12 Days of Data Analytics: Day 7 – Ask Twitter

What does Ireland want for Christmas? A fun trick we like to use every now and then to answer this type of question is to ask Twitter. This is pretty easily done using the Twitter streaming API and a little bit of very simple text processing. The Twitter streaming API allows you to collect a portion of the Twitter stream based on some filtering criteria – in particular search terms and locations (in spite of the fact that very few tweets have exact locations associated with the, Twitter locates most tweets to their nearest city). There are really nice APIs for most programming languages to make this especially easy – for example twitter4j for Java or tweepy for Python.

So, we might use the Twitter streaming API to collect tweets from Ireland (about latitude 51.28 to 55.32 and longitude -11.05 to -5.34) containing the text “all i want for christmas is” (we might also include some simple variants like “all i want for xmas is” and “all we want for christmas is“). Very quickly and easily we can collect a very large number of tweets – we ran this and collected 10,000 tweets over a few days. A simple word cloud (from the great tool Wordle) illustrating the frequency of words in this collection (with “all“, “i“, “want“, “for“, “christmas“, “is” and some other comment words like “and“, “a“, and “the” left out) shows Ireland’s romantic soul – the most popular thing that Ireland wants for Christmas is “you“, whoever you are!

After you are wishes are a little more mundane: “attention“, “sweaters” and a “third term” for some politically minded tweeters.

Word clouds are useful but have their detractors. A more useful way to visualise this type of data is using a word tree visualisation (invented by Martin Wattenberg and Fernanda Viégas).
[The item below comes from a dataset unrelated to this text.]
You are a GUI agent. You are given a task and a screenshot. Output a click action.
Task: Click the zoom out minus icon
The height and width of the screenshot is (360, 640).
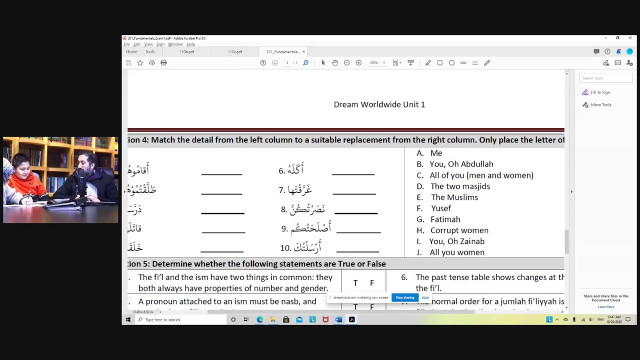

A word tree shows us the root sentence “all i want for christmas is” and the different paths that can follow. D3 whizz Jason Davies has created a great online tool for generating wordtrees from any text. the image below shows the first level of our tree and the interactive version can be accessed at Jason Davies’ wordtree page by pasting in the text from this text file (while we have made an serious effort to clean out the text in this file this is a relatively raw collection of thousands of tweets and features all that is good and bad of Twitter so be a little careful of it).

Digging further into the tree we can see that people’s wants range from a new jobs, to cars, to presidents!

And lastly for the academically minded amongst you we can see many people’s thoughts turning to exams!

The example here is a fun little trick, but this use of Twitter data can be genuinely useful for monitoring trends. The trick is to carefully chose search phrases and be careful of disappearing too far into the tree phrases that maybe only occur once or twice.